Manfred Schröder, Vorsitzender der Bouleabteilung, kennt den Wert des Vereinslebens für seine Mitglieder. „Wir sind hier eine Auffangstation“, sagt er, „ein sozialer Rückhalt.“ Die Menschen, die nicht mehr am Arbeitsleben teilnehmen, pflegen beim Boule soziale Kontakte. Drei Mal in der Woche haben sie an der Alten Sandkaul Gelegenheit zu einer Partie. Ein geselliges Rahmenprogramm gehört dazu. Es gibt Kaffee, Wasser und wie in Frankreich Wein, im Sommer Rosé, sonst Rot-, im Winter auch schon mal Glühwein.

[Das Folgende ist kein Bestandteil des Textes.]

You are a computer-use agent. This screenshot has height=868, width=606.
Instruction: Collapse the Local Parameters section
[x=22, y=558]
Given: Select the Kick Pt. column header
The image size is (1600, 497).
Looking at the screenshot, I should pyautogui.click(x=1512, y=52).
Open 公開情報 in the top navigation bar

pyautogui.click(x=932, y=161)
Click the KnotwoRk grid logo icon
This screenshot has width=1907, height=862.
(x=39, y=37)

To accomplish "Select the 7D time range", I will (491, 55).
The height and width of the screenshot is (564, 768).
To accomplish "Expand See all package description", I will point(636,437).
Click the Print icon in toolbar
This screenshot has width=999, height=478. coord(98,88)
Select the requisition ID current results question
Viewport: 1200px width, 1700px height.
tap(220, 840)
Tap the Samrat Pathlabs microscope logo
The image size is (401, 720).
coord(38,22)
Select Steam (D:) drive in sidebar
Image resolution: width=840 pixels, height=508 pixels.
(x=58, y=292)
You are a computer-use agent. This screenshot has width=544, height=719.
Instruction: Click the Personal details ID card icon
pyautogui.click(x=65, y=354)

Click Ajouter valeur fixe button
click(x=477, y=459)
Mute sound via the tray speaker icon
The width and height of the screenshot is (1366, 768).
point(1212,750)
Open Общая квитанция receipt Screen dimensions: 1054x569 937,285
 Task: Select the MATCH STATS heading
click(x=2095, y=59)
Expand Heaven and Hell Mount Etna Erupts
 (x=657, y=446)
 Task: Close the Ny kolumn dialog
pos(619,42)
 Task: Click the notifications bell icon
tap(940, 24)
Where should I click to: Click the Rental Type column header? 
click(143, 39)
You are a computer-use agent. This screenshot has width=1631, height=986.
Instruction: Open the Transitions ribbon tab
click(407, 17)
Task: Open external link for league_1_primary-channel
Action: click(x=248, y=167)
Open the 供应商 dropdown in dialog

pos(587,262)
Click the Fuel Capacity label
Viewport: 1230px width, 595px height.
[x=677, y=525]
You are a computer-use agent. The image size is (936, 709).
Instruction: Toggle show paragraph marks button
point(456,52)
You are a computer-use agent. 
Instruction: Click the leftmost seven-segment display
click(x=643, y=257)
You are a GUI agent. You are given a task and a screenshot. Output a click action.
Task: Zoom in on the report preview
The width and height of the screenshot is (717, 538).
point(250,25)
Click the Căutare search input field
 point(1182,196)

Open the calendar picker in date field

Nach dem Spiel sitzen die Vereinsmitglieder zusammen und plaudern. Es gibt Grill-, Weihnachts-, Oster- und auch sonst jede Menge Feste. Und sportliche Herausforderungen: Demnächst steht ein Turnier im holländischen Venlo an. Denn ein bisschen sportlicher Ehrgeiz ist auch mit im Spiel – und Können. „Die Auge-Hand-Koordination ist ganz wichtig“, sagt Soujon. Die ließe sich aber in jedem Alter noch trainieren, so dass auch ältere Menschen noch gut einsteigen können. Wer nicht mehr so beweglich ist, braucht sich nicht zu bücken, sondern kann die Bälle mit einem Magnetstab aufheben. An der Alten Sandkaul spielen Anfänger mit Fortgeschrittenen. Die Teams werden bewusst gemischt zusammengestellt, damit sich keine Grüppchen bilden.

Und auch Neueinsteiger sind den Widdersdorfer Boulespielern willkommen.